I loved this post. It made me think about my mum who (touch wood) is still in the land of the living but...

I'm an expat Kiwi living in Oz. I don't like rugby, really, or any kind of sport. I'm really bothered by the (often) misogynist (often) jingoist fervour it seems to whip up in people. But I watched, on Sunday, and thought not of my Kiwi Dad who loves the rugby, but of my ex-pat Canadian mum who makes Air New Zealand with their two all black planes look like they don't care. I imagined her screaming at the TV and gripping the edge of her seat. And I missed her, even though I see her often, and our relationship can be a bit fraught. And I was happy when the All Blacks won because I knew it would have pleased her.
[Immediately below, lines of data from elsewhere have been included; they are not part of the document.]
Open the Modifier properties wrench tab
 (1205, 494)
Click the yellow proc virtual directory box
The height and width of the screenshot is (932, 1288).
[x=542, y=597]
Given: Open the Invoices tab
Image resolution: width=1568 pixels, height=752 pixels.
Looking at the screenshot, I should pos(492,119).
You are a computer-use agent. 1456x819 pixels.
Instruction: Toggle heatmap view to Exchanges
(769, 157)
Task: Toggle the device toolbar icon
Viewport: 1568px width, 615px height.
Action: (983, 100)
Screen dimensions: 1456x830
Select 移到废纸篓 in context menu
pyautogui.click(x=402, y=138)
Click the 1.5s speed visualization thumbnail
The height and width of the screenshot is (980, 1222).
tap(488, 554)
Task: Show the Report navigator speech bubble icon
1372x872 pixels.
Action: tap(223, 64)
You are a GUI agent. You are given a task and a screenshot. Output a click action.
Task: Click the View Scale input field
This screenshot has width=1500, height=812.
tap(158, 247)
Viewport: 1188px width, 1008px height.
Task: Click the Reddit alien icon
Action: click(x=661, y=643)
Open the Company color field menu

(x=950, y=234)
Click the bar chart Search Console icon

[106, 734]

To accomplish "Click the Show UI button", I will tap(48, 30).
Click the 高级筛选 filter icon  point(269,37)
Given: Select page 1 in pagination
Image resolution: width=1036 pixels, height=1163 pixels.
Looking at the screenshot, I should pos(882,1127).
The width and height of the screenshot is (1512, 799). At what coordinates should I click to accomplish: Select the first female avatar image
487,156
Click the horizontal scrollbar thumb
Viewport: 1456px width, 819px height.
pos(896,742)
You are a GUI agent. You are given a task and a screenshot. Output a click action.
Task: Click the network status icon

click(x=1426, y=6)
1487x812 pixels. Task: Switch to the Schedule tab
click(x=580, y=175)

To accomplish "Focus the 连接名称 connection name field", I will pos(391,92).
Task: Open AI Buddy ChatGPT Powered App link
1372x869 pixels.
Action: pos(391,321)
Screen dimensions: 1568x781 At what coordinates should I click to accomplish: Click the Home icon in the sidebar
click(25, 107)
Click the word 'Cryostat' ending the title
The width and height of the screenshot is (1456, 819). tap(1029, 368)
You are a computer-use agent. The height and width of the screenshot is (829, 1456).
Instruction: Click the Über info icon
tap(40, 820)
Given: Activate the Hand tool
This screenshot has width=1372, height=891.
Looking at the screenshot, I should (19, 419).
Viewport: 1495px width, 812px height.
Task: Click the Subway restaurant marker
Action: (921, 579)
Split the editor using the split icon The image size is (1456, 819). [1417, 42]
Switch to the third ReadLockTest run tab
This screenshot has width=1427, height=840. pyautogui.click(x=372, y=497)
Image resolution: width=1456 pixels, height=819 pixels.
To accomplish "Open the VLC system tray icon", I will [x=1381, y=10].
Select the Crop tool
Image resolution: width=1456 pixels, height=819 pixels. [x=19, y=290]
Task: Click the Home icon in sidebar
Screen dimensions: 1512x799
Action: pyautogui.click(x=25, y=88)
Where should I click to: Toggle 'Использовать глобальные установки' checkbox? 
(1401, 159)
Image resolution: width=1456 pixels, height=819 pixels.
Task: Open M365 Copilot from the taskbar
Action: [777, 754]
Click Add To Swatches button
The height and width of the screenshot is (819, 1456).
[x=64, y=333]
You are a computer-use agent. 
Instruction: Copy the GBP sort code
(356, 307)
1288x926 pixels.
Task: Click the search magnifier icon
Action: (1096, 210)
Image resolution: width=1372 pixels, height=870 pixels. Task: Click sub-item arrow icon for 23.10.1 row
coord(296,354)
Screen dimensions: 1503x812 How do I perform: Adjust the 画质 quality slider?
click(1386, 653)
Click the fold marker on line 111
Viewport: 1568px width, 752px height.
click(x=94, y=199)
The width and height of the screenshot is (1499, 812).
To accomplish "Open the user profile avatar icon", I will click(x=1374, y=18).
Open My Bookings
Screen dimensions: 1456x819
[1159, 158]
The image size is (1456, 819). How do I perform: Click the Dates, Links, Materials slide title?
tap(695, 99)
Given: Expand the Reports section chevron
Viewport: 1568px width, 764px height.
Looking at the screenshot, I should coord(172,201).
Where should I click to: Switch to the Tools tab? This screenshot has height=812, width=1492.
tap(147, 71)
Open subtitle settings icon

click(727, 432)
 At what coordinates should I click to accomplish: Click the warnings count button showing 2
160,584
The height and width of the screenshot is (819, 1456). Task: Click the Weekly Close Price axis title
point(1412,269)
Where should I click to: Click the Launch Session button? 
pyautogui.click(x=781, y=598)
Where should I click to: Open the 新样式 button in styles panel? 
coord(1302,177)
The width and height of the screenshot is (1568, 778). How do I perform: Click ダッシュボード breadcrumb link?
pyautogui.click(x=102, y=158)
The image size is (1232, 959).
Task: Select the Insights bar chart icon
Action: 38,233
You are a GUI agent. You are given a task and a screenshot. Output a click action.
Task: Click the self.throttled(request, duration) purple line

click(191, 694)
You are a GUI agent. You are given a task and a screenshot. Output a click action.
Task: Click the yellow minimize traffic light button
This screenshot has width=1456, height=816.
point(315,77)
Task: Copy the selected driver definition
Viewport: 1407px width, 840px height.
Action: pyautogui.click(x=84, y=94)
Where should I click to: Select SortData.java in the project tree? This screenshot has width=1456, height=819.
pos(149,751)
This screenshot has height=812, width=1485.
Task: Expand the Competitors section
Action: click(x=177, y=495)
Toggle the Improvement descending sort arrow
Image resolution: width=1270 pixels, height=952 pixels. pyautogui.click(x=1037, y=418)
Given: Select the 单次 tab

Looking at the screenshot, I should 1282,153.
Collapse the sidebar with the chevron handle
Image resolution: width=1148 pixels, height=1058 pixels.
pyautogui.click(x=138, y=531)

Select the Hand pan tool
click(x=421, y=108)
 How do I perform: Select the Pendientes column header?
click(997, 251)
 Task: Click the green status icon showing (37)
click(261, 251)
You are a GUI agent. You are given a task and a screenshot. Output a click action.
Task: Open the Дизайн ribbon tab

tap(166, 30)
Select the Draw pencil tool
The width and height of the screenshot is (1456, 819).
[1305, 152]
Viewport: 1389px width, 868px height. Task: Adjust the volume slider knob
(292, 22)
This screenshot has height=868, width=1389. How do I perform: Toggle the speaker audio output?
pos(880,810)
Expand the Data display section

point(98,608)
Like I said, not the same thing at all, but your post made me think of it. I hope you don't mind my sharing, please feel free to delete if you do.

LudditeJourno said...

Not at all Placebogirl, that's a gorgeous story. Previous comment was deleted because it was an advertisement :-)

AnneE said...

Thank you for your lovely post, which I totally understand - I felt I was channelling Harvey on Sunday, when I watched my first whole game ever.

LudditeJourno said...

Thanks Anne.

katy said...

Interesting posts which have made me think about the extent to which sport is a feature of our cultural life. One of the things that makes me think of my grandmother is hearing cricket commentary on the radio.